Although the list pertains biomed journals, it can be easily applied to all other topics.

  1. The scope of interest includes non-biomedical subjects alongside biomedical topics.
  2. The website contains spelling and grammar errors.
  3. Images are distorted/fuzzy, intended to look like something they are not, or which are unauthorized.
  4. The homepage language targets authors.
  5. The Index Copernicus Value is promoted on the website.
  6. Description of the manuscript handling process is lacking.
  7. Manuscripts are requested to be submitted via email.
  8. Rapid publication is promised.
  9. There is no retraction policy.
  10. Information on whether and how journal content will be digitally preserved is absent.
  11. The Article processing/publication charge is very low (e.g., < $150 USD).
  12. Journals claiming to be open access either retain copyright of published research or fail to mention copyright.
  13. The contact email address is non-professional and non-journal affiliated (e.g., or

List due to Shamseer, et al., BMC Medicine 15:28 (2017).

Indexing in JCR and DOAJ

Many predatory journals are claiming they are indexed by DOAJ and JCR Master List, while they are not.

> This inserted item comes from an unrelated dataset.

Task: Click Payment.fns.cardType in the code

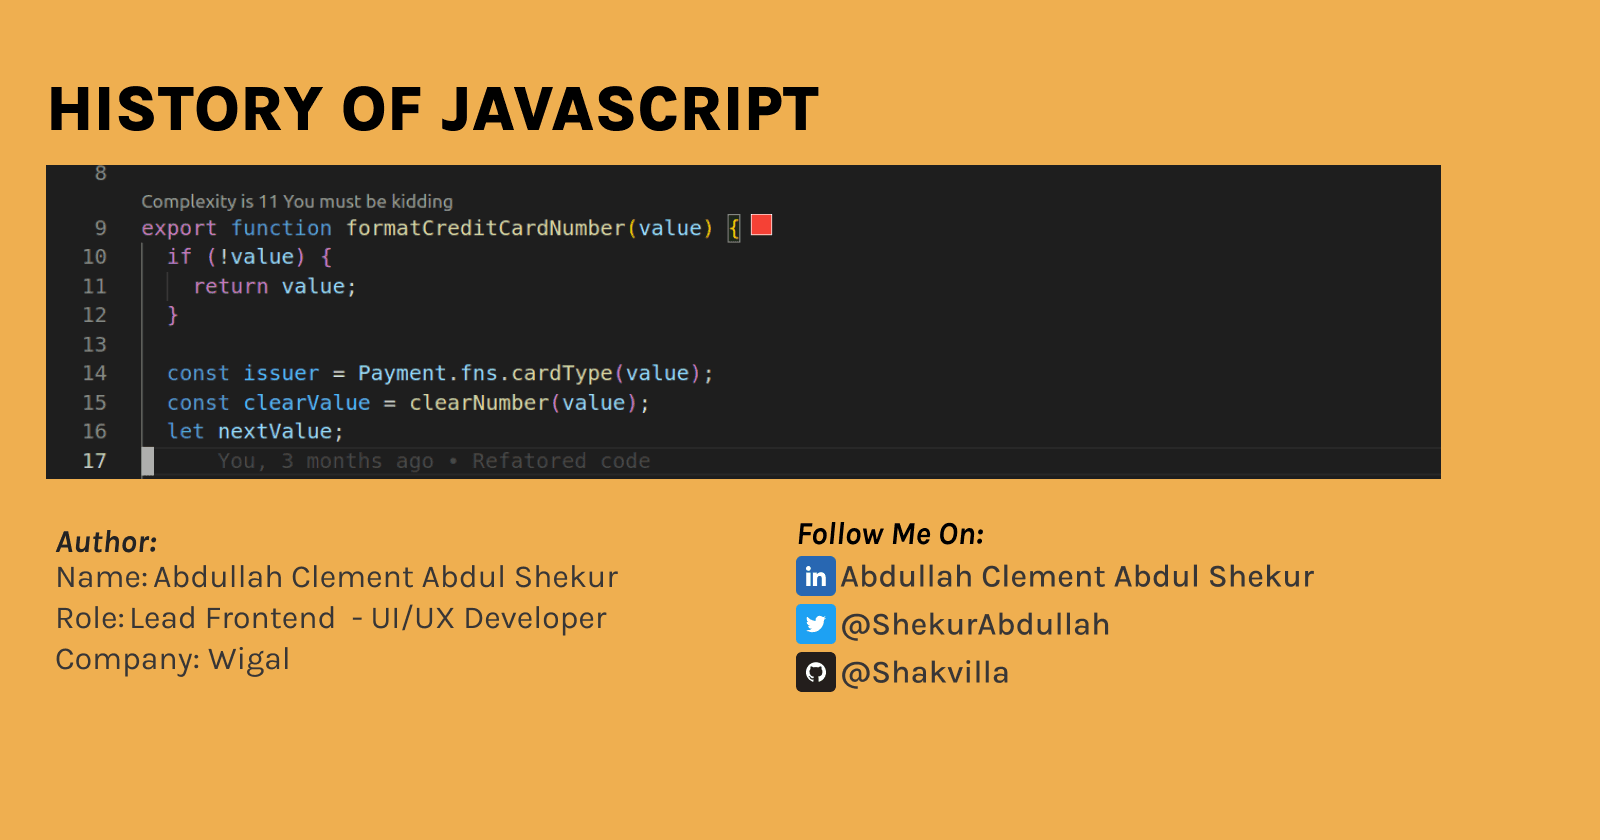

You should always check whether a journal you want to publish in is telling the truth. If a journal is indexed by JCR or/and DOAJ, that is usually a very good indicator that the journal is not predatory.

Searching DOAJ database is quite easy – you just need to enter the journal’s name, ISSN or the journal’s publisher. Their search engine is quite flexible. Make sure to search through journals only, unless you want to find an open-access article (see picture below).

Searching the JCR Master List has improved in recent years. The website now allows you to search quite flexibly, however it requires a login to view the detailed record of the journal.

JCR recently also introduced a service where if you upload your manuscript, they can tell you which JCR-indexed journals match the topics within your article.

Always make sure that the journal you found has the same website and ISSN as the journal you are looking for.

Think. Check. Submit.

This website offers clear advises about how to publish in a reputable journal. They offer an instructional video, a checklist similar to the Journal Evaluation Tool and generally lots of good tips for checking the journal’s credibility.